Coppersmith pounced; Sarah's pencil raced across the page as she took the words down—"Then, why, Major, if you are the super-spy they said you were, why in the name of suffering humanity didn't you betray enough American secrets to the Japanese to scare them off? You could have saved your country the agony of war. You were, I am told, the only man whom the U.S. had planted in the Imperial Japanese Headquarters."

Sarah waited, pencil poised, for the answer. But the next voice was Coppersmith's again:

"Well, speak up, Major!"

"I had no instructions."

"You mean to say that you let Pearl Harbor happen when you might have prevented it, just because you did not have instructions?"

Sarah had trouble getting the major's voice. It was low, even, and rapid, "…a spy. My duty was to report Japan's plans whenever I could get them, not to interfere. I was not in a position to persuade the Japanese that America had secrets of such magnitude. I was not told about—" He mentioned the code names so rapidly that she did not recognize them and could not get them down.

Coppersmith spoke again, and his voice held a note of satisfaction. "Let me say it again. You let the world burn up in war because you did not have instructions to stop the fire?"

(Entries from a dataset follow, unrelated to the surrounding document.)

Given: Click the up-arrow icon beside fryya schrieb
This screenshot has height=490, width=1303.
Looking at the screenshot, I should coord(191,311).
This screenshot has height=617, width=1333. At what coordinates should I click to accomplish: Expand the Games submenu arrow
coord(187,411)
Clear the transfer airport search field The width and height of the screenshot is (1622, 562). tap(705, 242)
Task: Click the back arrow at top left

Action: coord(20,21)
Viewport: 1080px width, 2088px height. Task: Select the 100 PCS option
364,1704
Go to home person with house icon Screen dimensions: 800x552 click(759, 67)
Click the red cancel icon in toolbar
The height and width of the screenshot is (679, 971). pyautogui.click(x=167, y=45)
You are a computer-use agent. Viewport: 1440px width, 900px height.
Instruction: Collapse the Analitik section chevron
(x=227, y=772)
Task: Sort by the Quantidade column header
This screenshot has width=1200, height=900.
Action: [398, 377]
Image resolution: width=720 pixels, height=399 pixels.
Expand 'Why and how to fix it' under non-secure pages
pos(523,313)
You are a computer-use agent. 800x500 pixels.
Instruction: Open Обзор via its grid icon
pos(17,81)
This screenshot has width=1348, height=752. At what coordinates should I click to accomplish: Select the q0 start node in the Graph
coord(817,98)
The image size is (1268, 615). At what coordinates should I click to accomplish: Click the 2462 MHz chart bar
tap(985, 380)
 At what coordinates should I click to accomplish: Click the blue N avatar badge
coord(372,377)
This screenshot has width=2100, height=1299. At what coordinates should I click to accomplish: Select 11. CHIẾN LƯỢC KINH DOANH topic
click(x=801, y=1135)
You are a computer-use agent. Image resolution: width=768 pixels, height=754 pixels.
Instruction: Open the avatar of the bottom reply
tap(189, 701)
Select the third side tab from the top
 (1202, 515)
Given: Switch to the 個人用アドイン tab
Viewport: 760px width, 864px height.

Defiance entered the major's voice. It was keyed to a note of respect, but articulated far more plainly than necessary: "General, I never presumed that I could have stopped the war. I was pretending to be a Japanese officer. How could I have betrayed enough American secrets to prevent Pearl Harbor, without giving my own identity away? Our ambassador here was one of the most popular foreign diplomats ever to stay in Tokyo. If even he could not scare off the Japanese, how should I?"

Grimly, Coppersmith said, "I'm asking you."

"My mission was intelligence. I fulfilled it to the limit of staying alive. When I had to choose between shutting up and living, or talking and dying, I shut up. That was what I was told to do."

"Suppose you were given the most dangerous job in the world?"

Unexpectedly, the major laughed, "I've had it, sir."

Coppersmith joined in the laughter; Sarah heard a dubious note to it. Coppersmith said, "I need information, but I want — even more than that — for the enemy to know that I have the information."

"Who is the enemy, sir?" The strange major spoke with what sounded like innocent candor. Sarah wished she could see his smiling, unreadable face when he said it; and the general's expression, sure to be formidable, must have been odd, too.

Coppersmith must have kept a straight face because he answered very simply, "Russia. But I should have said potential enemy, Major."

"Yes, sir, you should have."

Again there was a long silence. Sarah turned a page in her notebook.

Coppersmith spoke again. "I'm going to have to trust you, Major Dugan, with the biggest secret in the world."

Dugan said nothing, but from the way the general spoke, Sarah guessed that he had nodded. The telephone pressed her ear almost painfully as she strained to catch every sound from the microphone in the next room.

"I want you to spoil the secret of Atomsk."

"Atomsk?"

Coppersmith spelled it out, adding, "It's the Russian atomic center. We want them to know that we know all about it. We want them to guess as to how we know about it. We want to get the information for our own use, but we don't just want to know about it as a bombing target. We want the Russians to suspect us so much that they will not fool themselves. For that, we need a man as a weapon."